Frequency tables, pie charts, and bar charts can all be used to display data concerning one categorical (i.e., nominal- or ordinal-level) variable. Below are descriptions for each along with some examples. At the end of this lesson you will learn how to construct each of these using Minitab.
Frequency Tables Section
A frequency table contains the counts of how often each value occurs in the dataset. Some statistical software, such as Minitab, will use the term tally to describe a frequency table. Frequency tables are most commonly used with nominal- and ordinal-level variables, though they may also be used with interval- or ratio-level variables if there are a limited number of possible outcomes.
In addition to containing counts, some frequency tables may also include the percent of the dataset that falls into each category, and some may include cumulative values. A cumulative count is the number of cases in that category and all previous categories.

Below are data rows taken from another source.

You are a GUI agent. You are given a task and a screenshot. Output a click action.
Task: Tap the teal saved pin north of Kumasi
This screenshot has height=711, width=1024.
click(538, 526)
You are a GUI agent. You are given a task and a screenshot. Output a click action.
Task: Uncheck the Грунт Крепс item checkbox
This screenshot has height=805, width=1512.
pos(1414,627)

A cumulative percent is the percent in that category and all previous categories. Cumulative counts and cumulative percentages should only be presented when the data are at least ordinal-level.

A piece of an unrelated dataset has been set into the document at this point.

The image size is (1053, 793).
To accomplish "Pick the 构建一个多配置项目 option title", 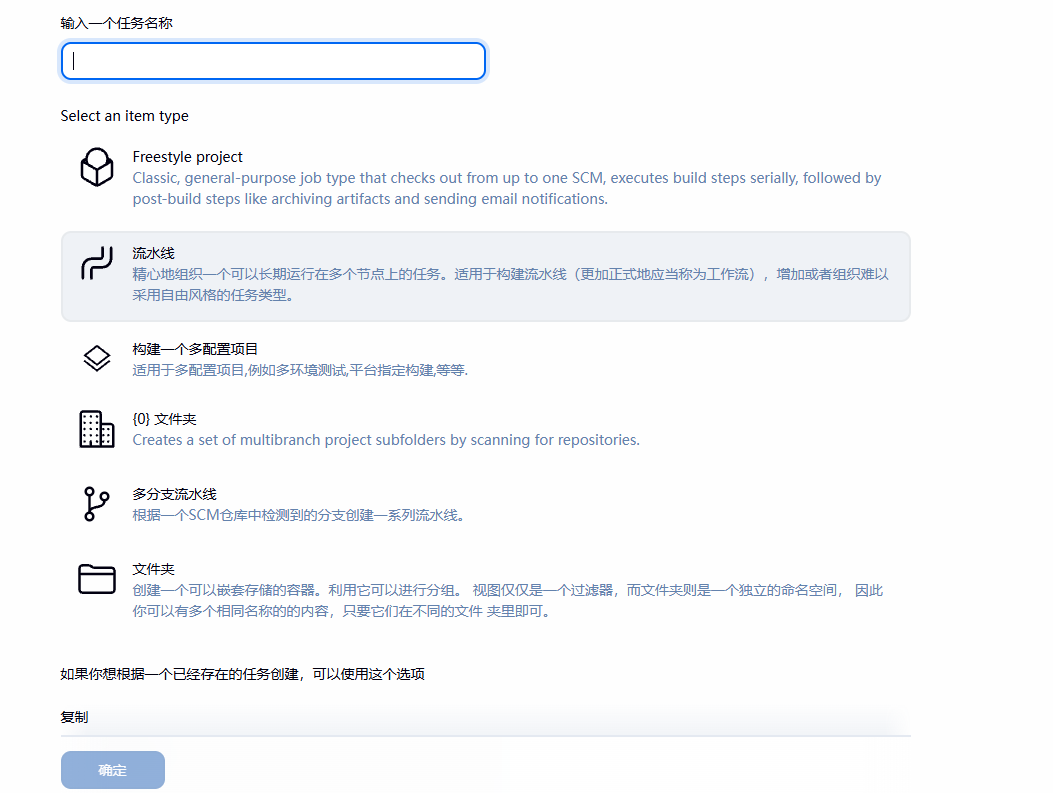I will pos(195,349).
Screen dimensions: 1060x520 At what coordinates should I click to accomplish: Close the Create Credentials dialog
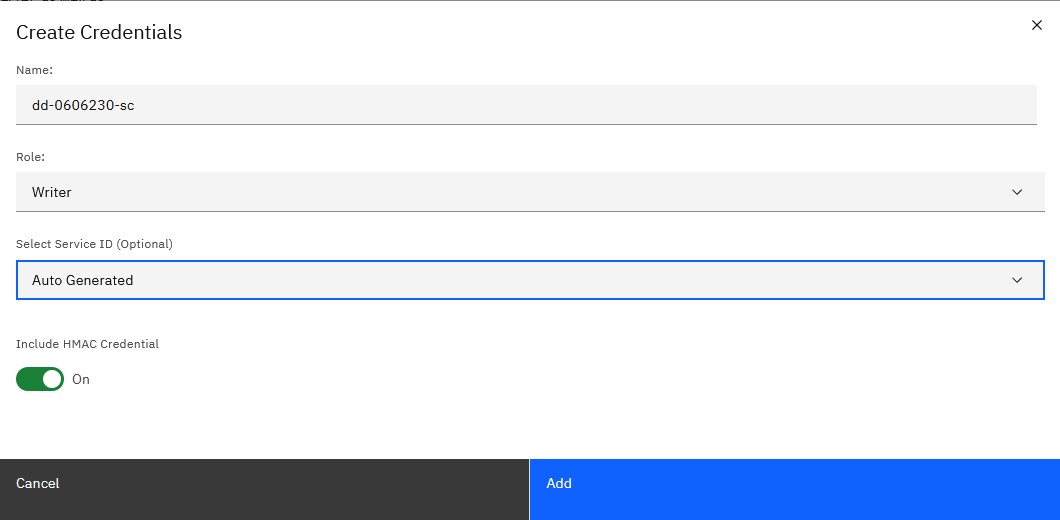[1036, 25]
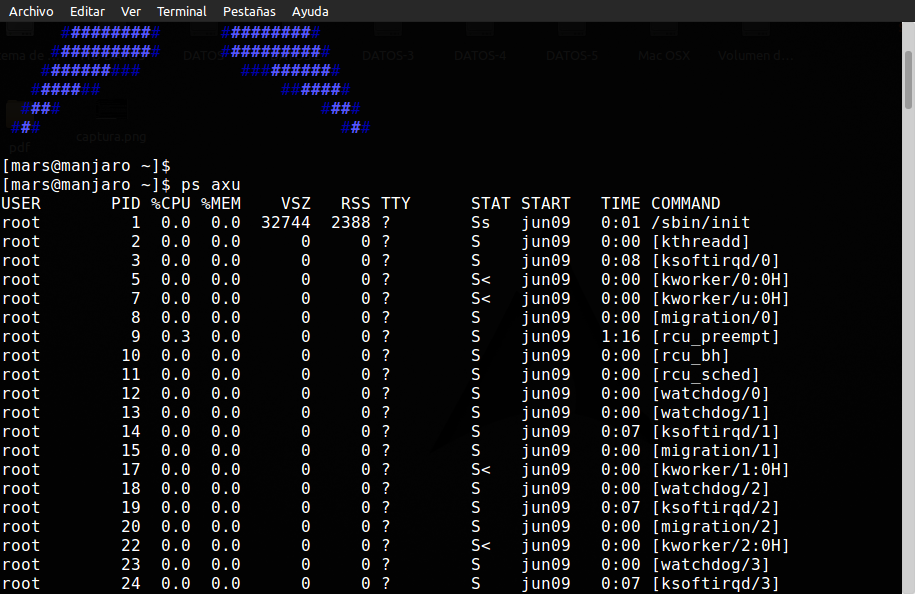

The first example is a frequency table displaying the counts and percentages for Penn State undergraduate student enrollment by campus. Because this is a nominal-level variable, cumulative values were not included.
Campus | Count | Percent |
---|---|---|
University Park | 40,639 | 50.1% |
Commonwealth Campuses | 27,100 | 33.4% |
PA College of Technology | 4,981 | 6.1% |
World Campus | 8,360 | 10.3% |
Total | 81,080 | 100% |
Penn State Fall 2019 Undergraduate Enrollments
The next example is a frequency table for an ordinal-level variable: class standing. Because ordinal-level variables have a meaningful order, we sometimes want to look at the cumulative counts or cumulative percents, which tell us the number or percent of cases at or below that level.

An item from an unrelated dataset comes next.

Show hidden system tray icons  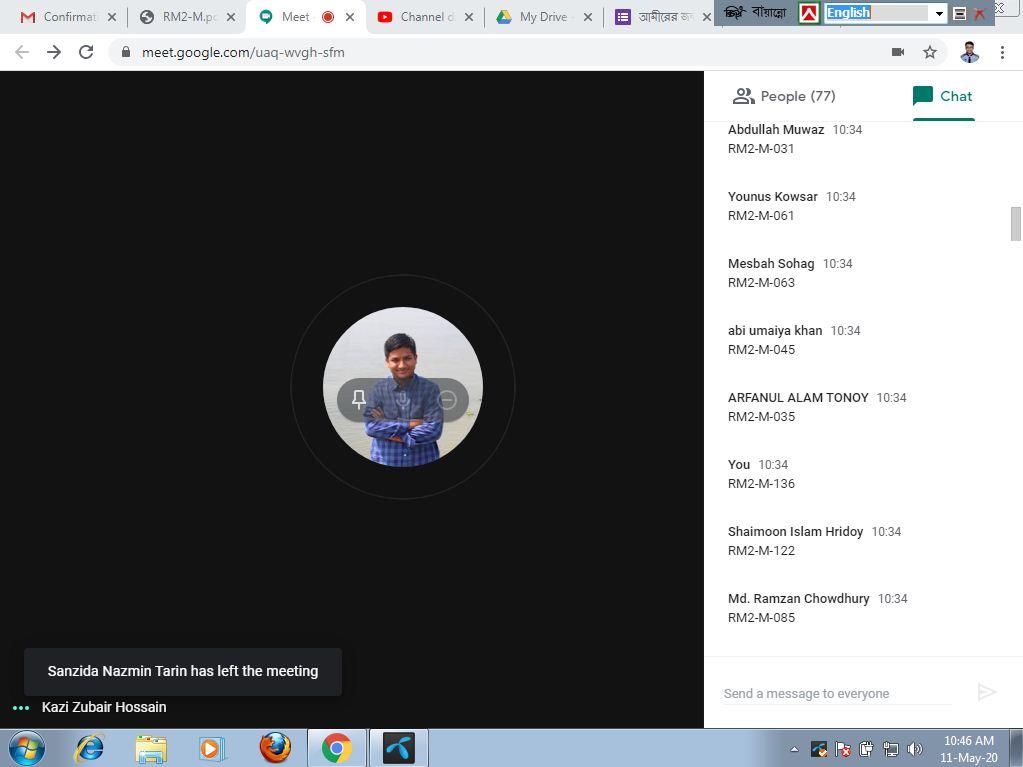click(x=794, y=749)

As an example, let's interpret the values in the "Sophomore" row. There are 22 sophomore students in this sample. There are 27 students who are sophomore or below (i.e., first-year or sophomore). In terms of percentages, 34.4% of students are sophomores and 42.2% of students are sophomores or below.
Class Standing | Count | Cumulative Count | Percent | Cumulative Percent |
---|---|---|---|---|
First-Year | 5 | 5 | 7.8% | 7.8% |
Sophomore | 22 | 27 | 34.4% | 42.2% |
Junior | 17 | 44 | 26.6% | 68.8% |
Senior | 20 | 64 | 31.3% | 100.0% |
Pie Charts Section
A pie chart displays data concerning one categorical variable by partitioning a circle into "slices" that represent the proportion in each category. When constructing a pie chart, pay special attention to the colors being used to ensure that it is accessible to individuals with different types of colorblindness.
Bar Charts Section
A bar chart is a graph that can be used to display data concerning one nominal- or ordinal-level variable. The bars, which may be vertical or horizontal, symbolize the number of cases in each category. Note that the bars on a bar chart are separated by spaces; this communicates that this a categorical variable.
The first example below is a bar chart with vertical bars. The second example is a bar chart with horizontal bars. Both examples are displaying the same data. On both charts, the size of the bar represents the number of cases in that category.
Penn State Fall 2019 Undergraduate Enrollments
Penn State Fall 2019 Undergraduate Enrollments
Considerations Section
Pie charts tend to work best when there are only a few categories. If a variable has many categories, a pie chart may be difficult to read. In those cases, a frequency table or bar chart may be more appropriate. Each visual display has its own strengths and weaknesses. When first starting out, you may need to make a few different types of displays to determine which most clearly communicates your data.